***** 記事

自主上映で2万人を動員! 女子高生だけで作った映画「今日も明日も負け犬。」の活動が終わるわけ

分かりやすく誰もが楽しめるわけではないけれど、キラリと光る、心に刺さる作品は、小さな規模の映画にあったりする。志を持った作り手や上映する映画館がなかったら、映画の多様性は失われてしまうだろう。コロナ禍で特に深刻な影響を受けたのが、そんな映画の担い手たちだ。ひとシネマは、インディペンデントの心意気を持った、個性ある作品と映画館を応援します。がんばれ、インディースピリット!

小田実里

小田実里

原作から全て女子高生だけで製作した映画「今日も明日も負け犬。」。地元福岡で上映会を開催してから約2年。映画の題材であり、監督・西山夏実の持病でもある起立性調節障害の理解を深めるため、全国72カ所、約2万人を動員する上映活動を行ってきた。そんな私たちだったが、7月4日に映画DVD/Blu-rayリリースをもって全活動を終了した。活動終了の決断に至った監督西山と原作・脚本の小田実里、そして映画を地道に届けてきたメンバーの足跡を、小田がつづった。

 
「もう、終わろう」
今年2月、温泉の休憩スペースで、目の前の西山から発される言葉を私はゆっくりと咀嚼(そしゃく)していた。彼女は今「今日も明日も負け犬。」活動終了の話をしている。去年の夏から映画を教育機関や個人に届けていく活動を行っていた私たちは、目指すべき場所が少しずつひずみ始めていた。「映画を届けていきたい」とはいえ、それを進めていくスケジュール、そこにさける時間や人の不完全性から、どのぐらい届けたらそれは「届けた」ことになるのか。私たちはまるで出口のない砂漠をトボトボと歩いているようだった。

**********
***** 元データ

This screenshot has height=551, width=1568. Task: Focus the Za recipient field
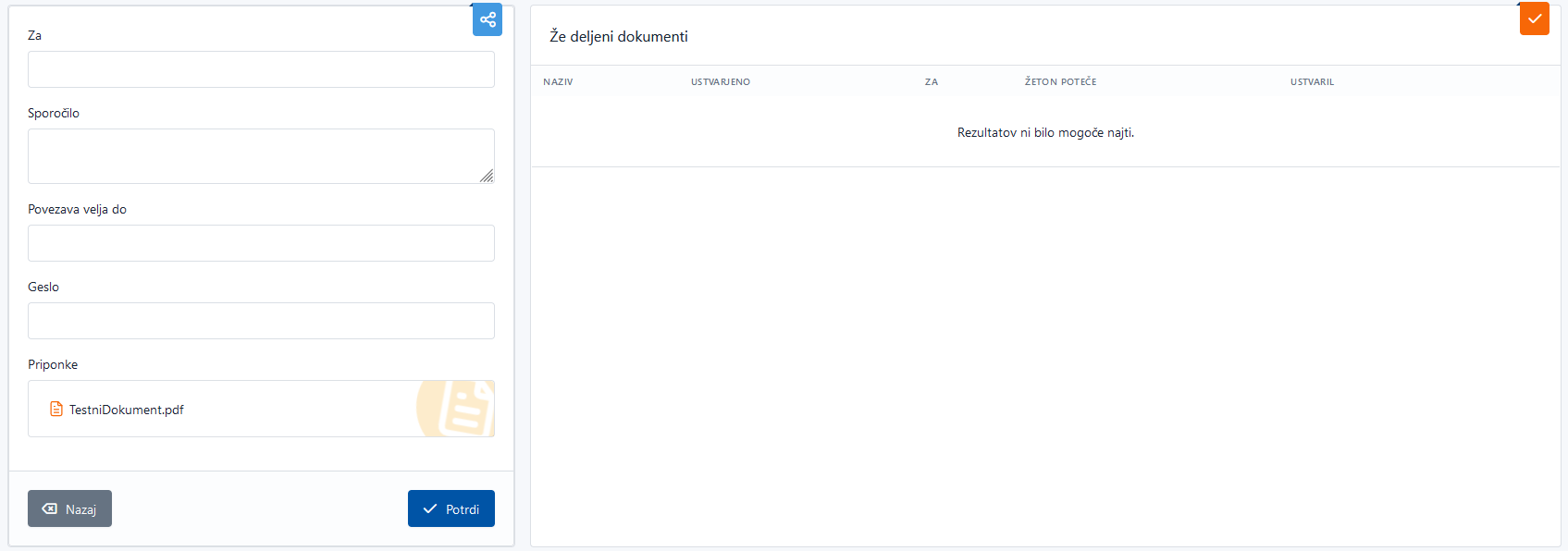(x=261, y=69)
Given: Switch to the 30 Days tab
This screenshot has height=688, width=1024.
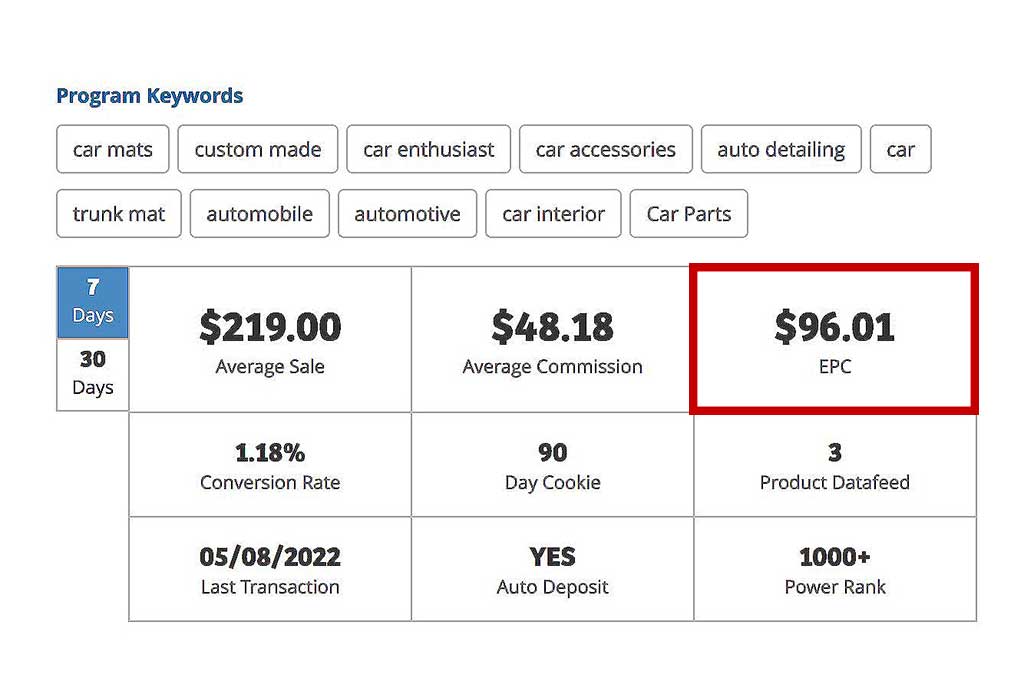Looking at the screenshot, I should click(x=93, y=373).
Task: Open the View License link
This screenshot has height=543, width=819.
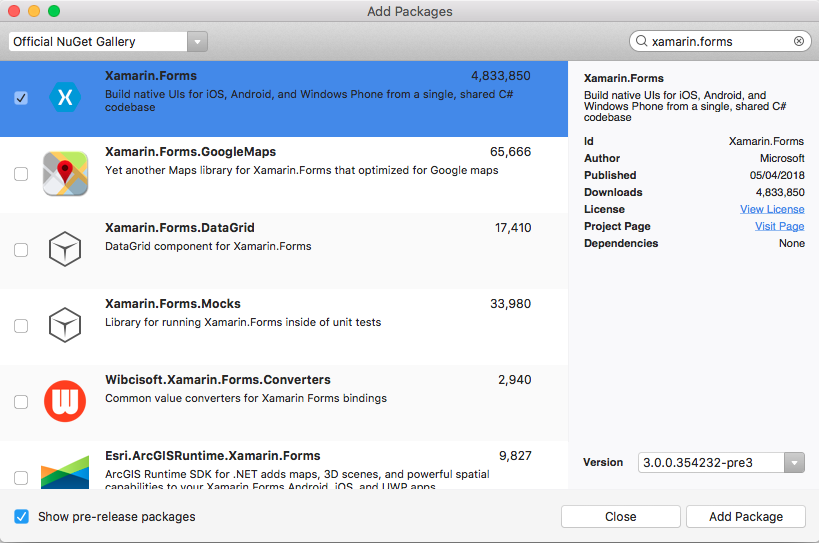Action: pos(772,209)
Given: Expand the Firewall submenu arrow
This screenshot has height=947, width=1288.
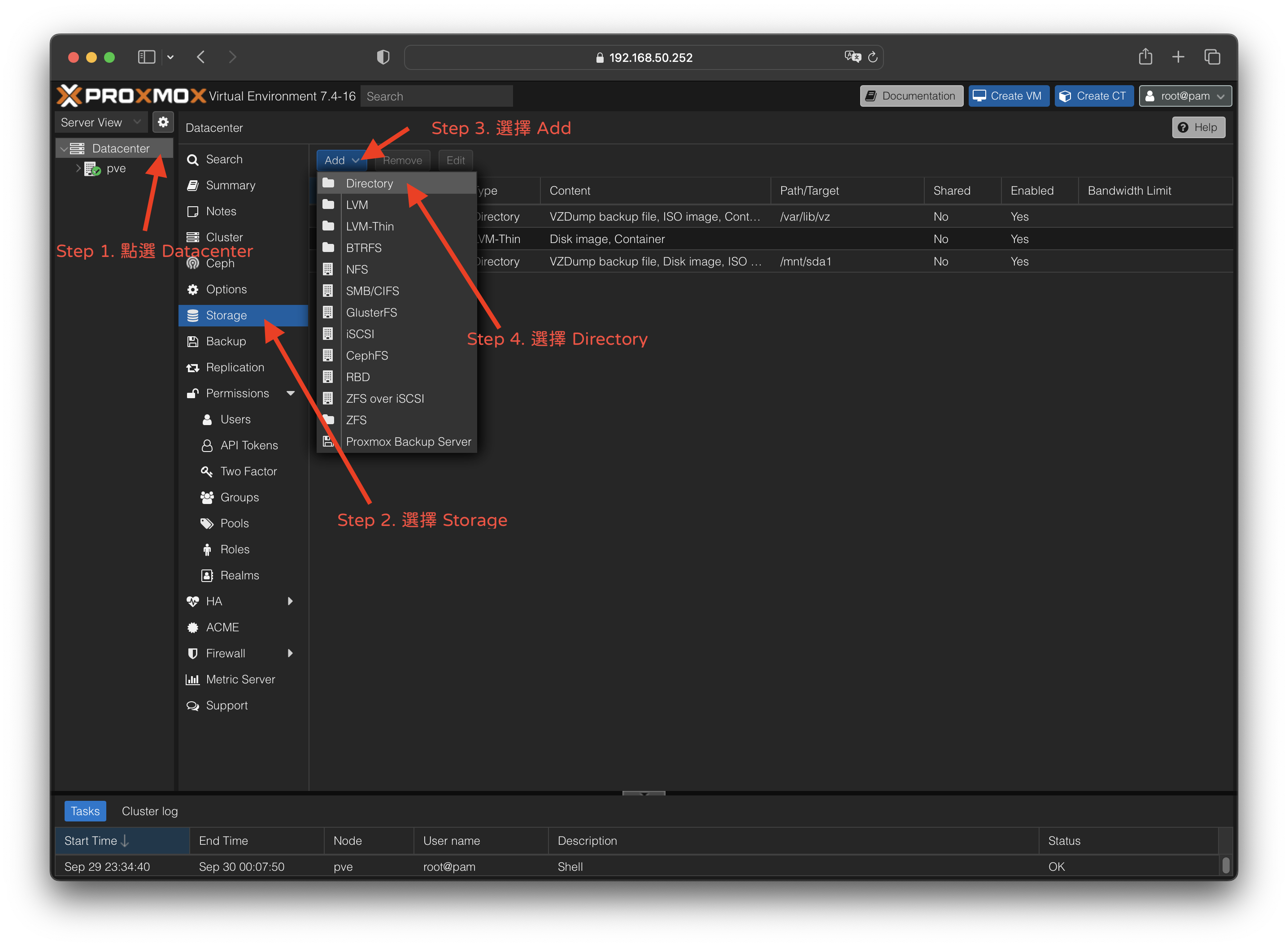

**********

作業一覧:
A. 記事にある「志を持った作り手や上映する映画館がなかったら、映画の多様性は失われてしまうだろう。」という一文を英語に訳してください。
B. 記事の「分かりやすく誰もが楽しめるわ」から「ばれ、インディースピリット!」までを、一字も変えずにもう一度書き出す。

回答:
A. Without filmmakers who have a sense of purpose and movie theaters to screen their work, the diversity of film would probably be lost.

B.
分かりやすく誰もが楽しめるわけではないけれど、キラリと光る、心に刺さる作品は、小さな規模の映画にあったりする。志を持った作り手や上映する映画館がなかったら、映画の多様性は失われてしまうだろう。コロナ禍で特に深刻な影響を受けたのが、そんな映画の担い手たちだ。ひとシネマは、インディペンデントの心意気を持った、個性ある作品と映画館を応援します。がんばれ、インディースピリット!